Most executives, both inside and outside of technology, are familiar with the concept of digital transformation, and if they haven’t yet begun a transformation initiative, it is likely that they’re in the planning stages — in fact, record amounts of money are being spent across all sectors of the market in these make-or-break organizational reinventions. What’s more, more than 60% of respondents to a recent Couchbase survey reported a belief that traditional businesses that can’t complete a successful digital transformation won’t continue to exist (unless acquired) after two to four years.
However, in the rush to stay relevant, many organizations forget the most important prerequisite to successful digital transformation: a foundational data-driven culture. Gartner reports the astounding fact that nearly half of companies have no metrics or key performance indicators (KPIs) for the digital transformation. This is hard to understand considering it is one of the top priorities for a large number of survey respondents.
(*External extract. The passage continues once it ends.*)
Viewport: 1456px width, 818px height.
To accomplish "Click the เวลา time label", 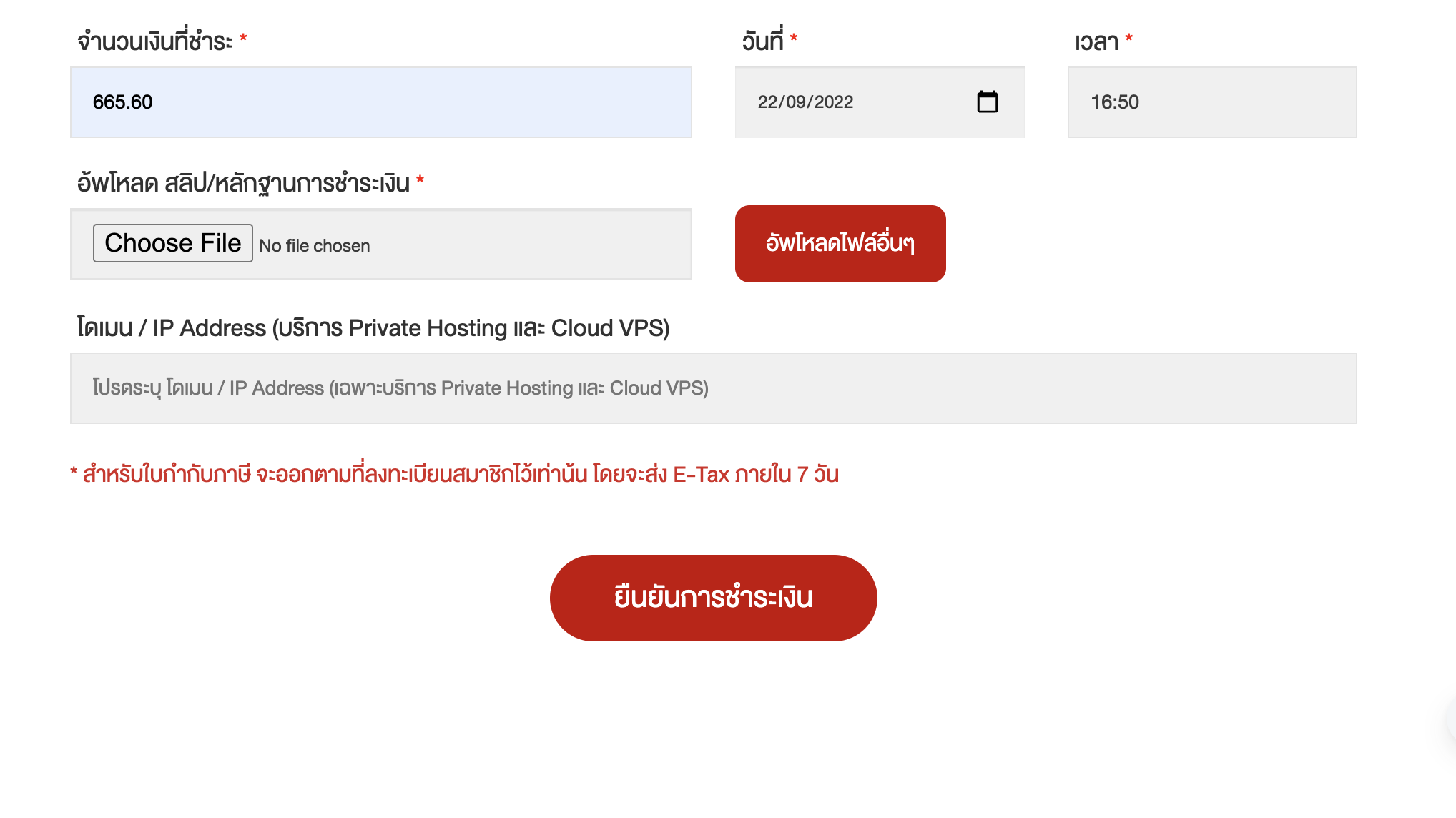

This lack of data-driven decision making and measurement is especially dangerous in the context of digital transformations. Because digital transformation by nature collapses and automates processes, data is the primary means of inspection. Even beyond those processes, having a true “North Star” to point to as a measure of success and a destination for the journey is critical.
It’s true that top business goals that lead to transformation initiatives can be hard to quantify sometimes. Enhancing the customer experience, improving product relevance or increasing efficiency are just some of the drivers a company might consider, all which could be measured in a large number of ways. Unfortunately, many executives– especially those in IT — also choose to focus on traditional operational metrics, which fail both to reflect the importance and to align all departments’ activity toward a common goal.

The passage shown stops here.